▶ [Supplied data]:
╭──
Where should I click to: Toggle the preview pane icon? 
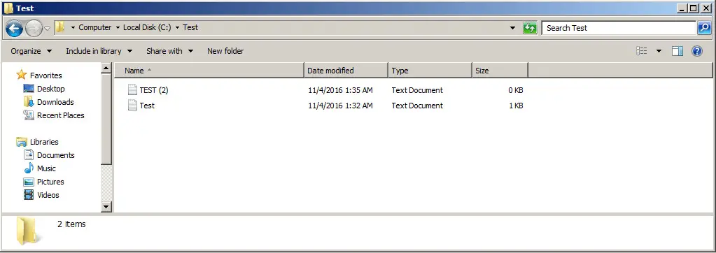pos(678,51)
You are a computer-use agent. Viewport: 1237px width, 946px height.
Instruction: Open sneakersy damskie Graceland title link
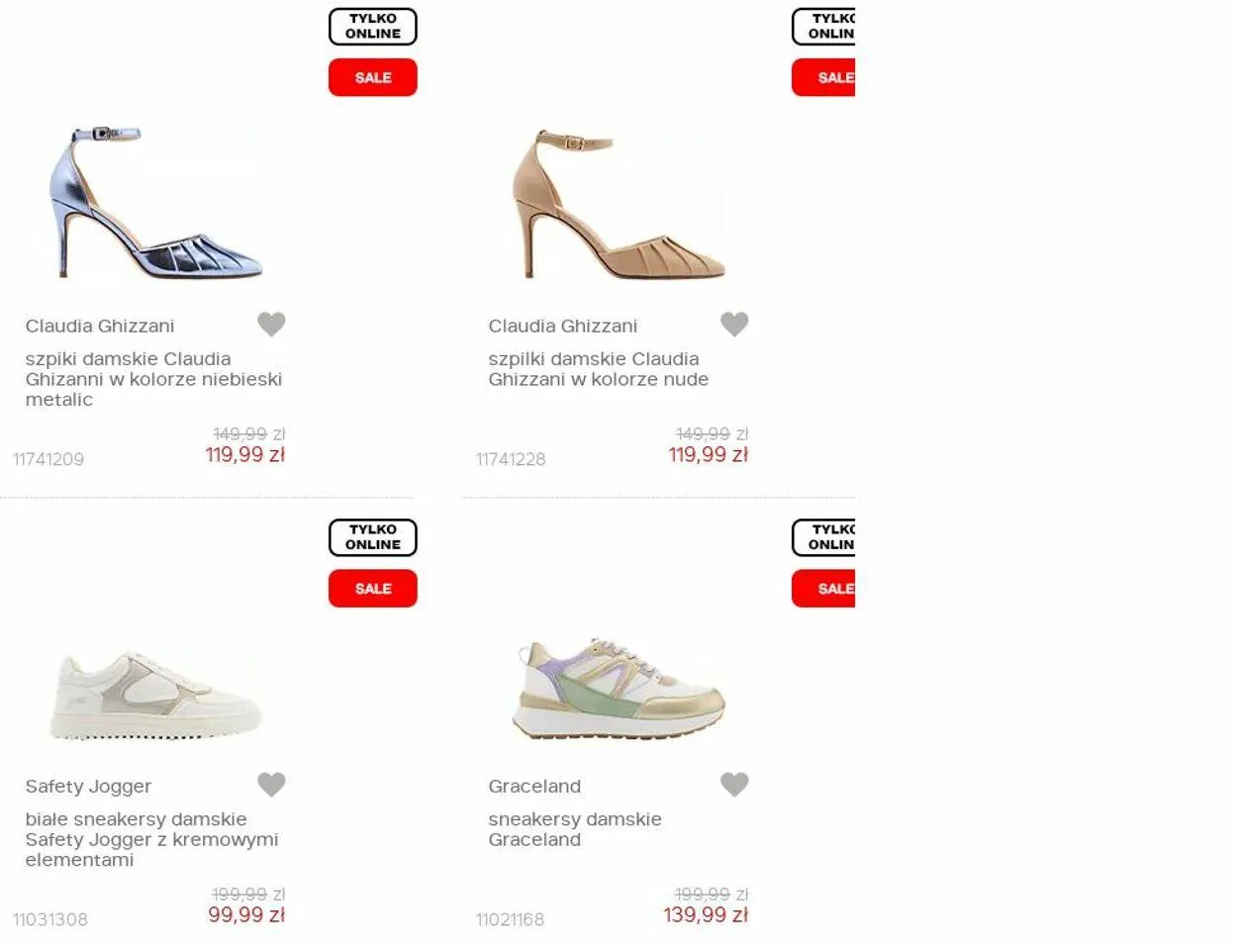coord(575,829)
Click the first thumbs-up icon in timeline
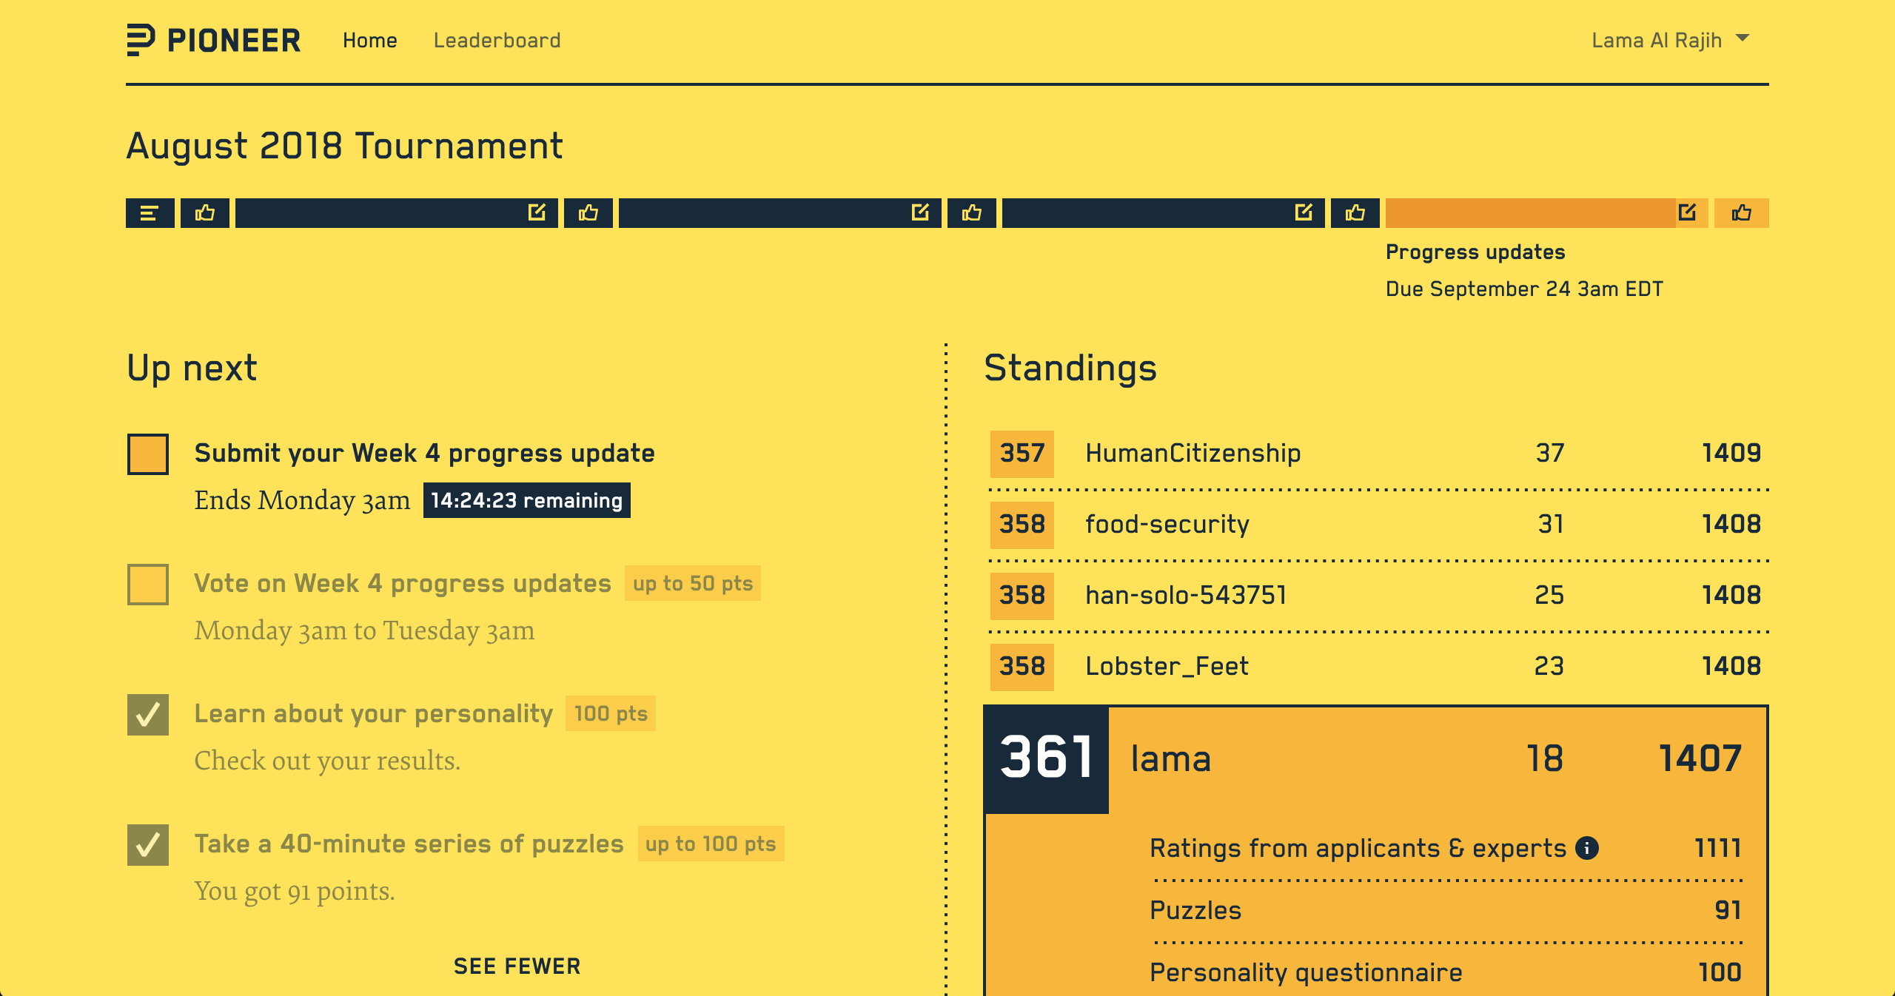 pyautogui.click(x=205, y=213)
╰──
╭──
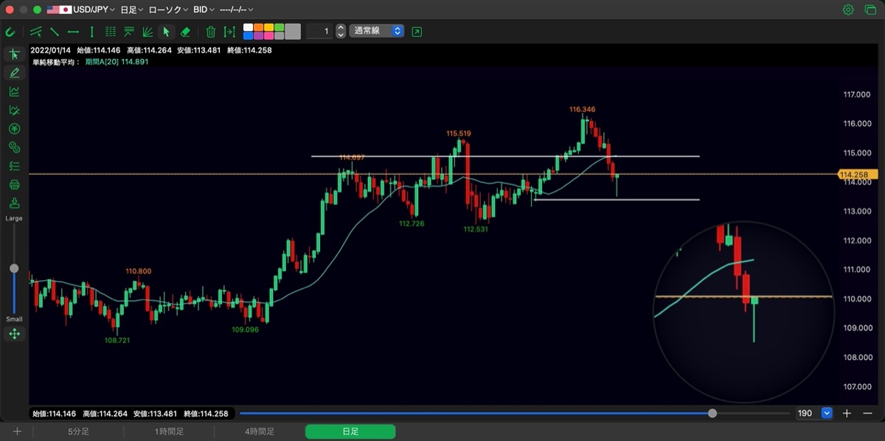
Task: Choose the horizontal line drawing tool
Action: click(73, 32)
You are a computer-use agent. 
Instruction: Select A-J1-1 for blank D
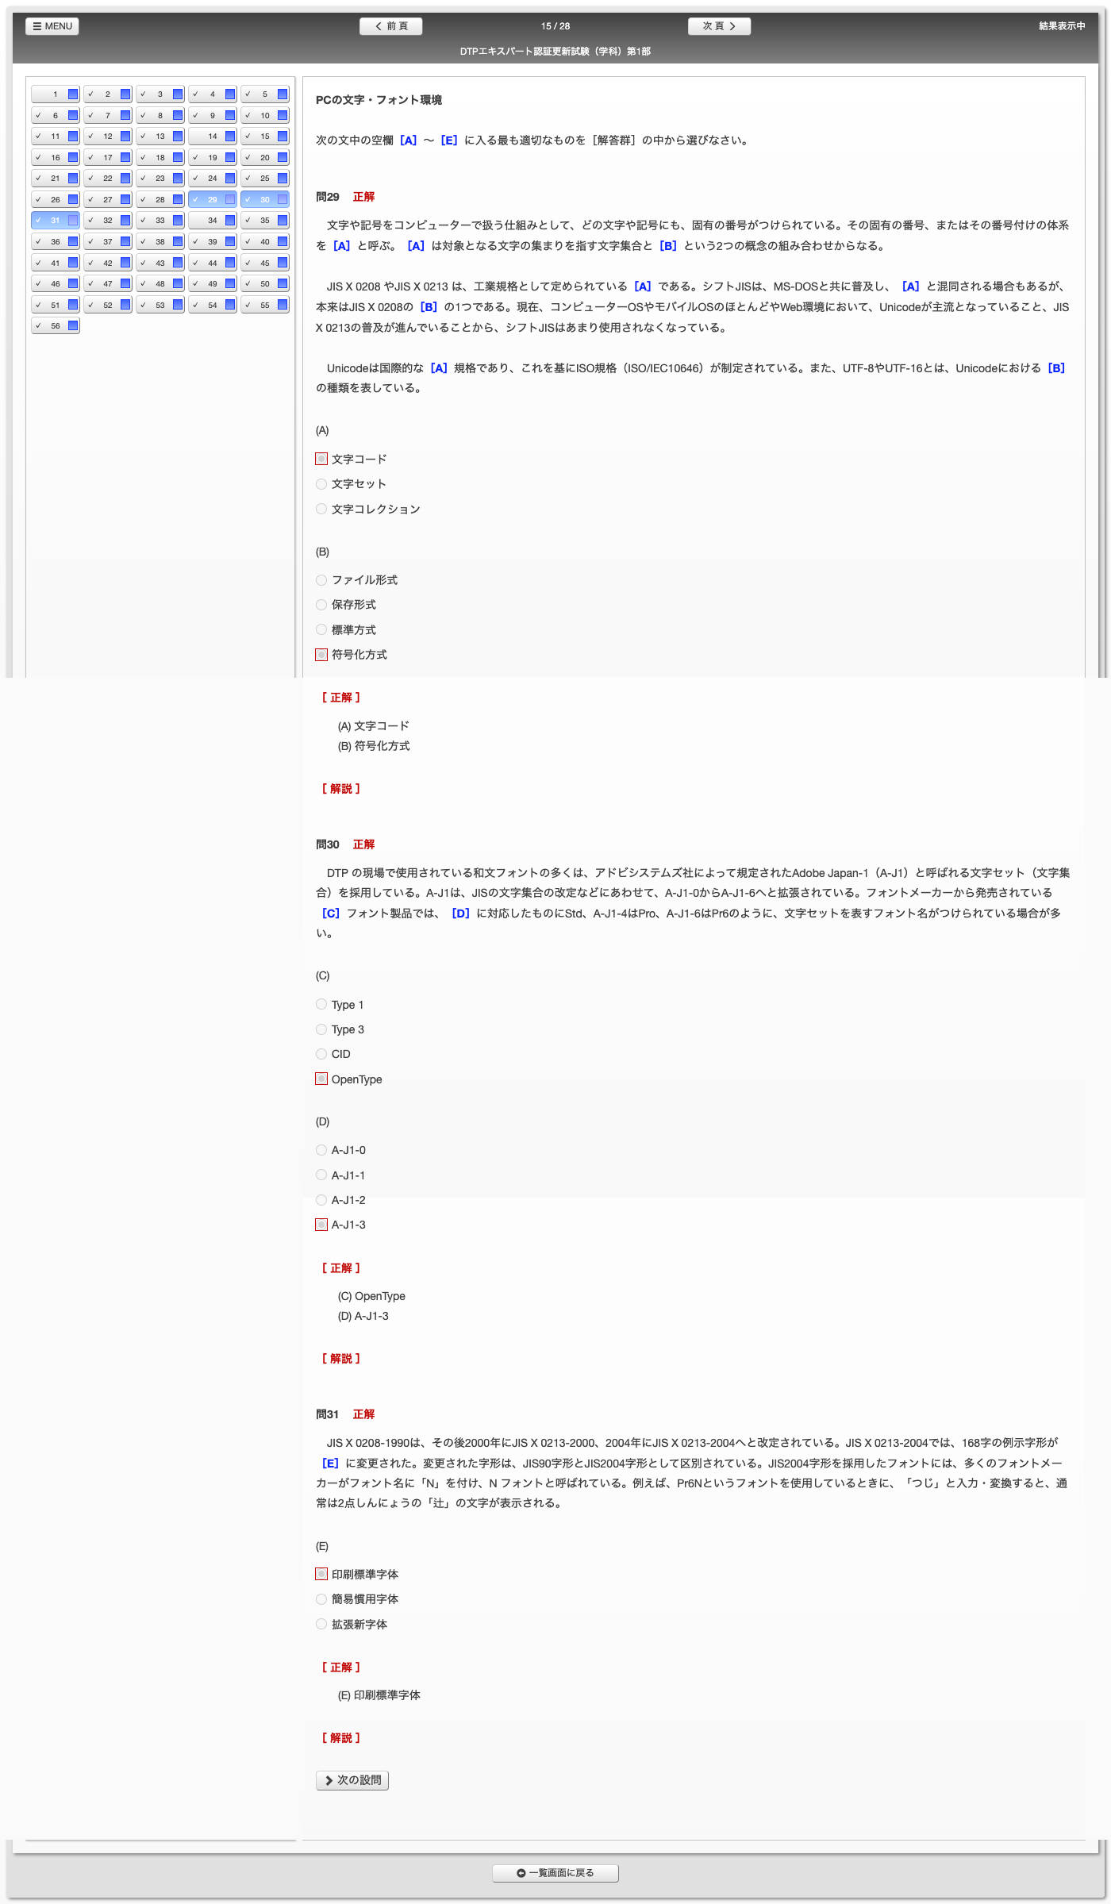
╰──
Rewrite the lines starting at the one that contains "You are a computer-use agent. Viewport: 1237px" and ending at the one that contains "coord(575,829)", with "title link" replaced by "heading link" and everything else unchanged. Leave the pictures out.

▶ [Response for this exercise]:
You are a computer-use agent. Viewport: 1237px width, 946px height.
Instruction: Open sneakersy damskie Graceland heading link
coord(575,829)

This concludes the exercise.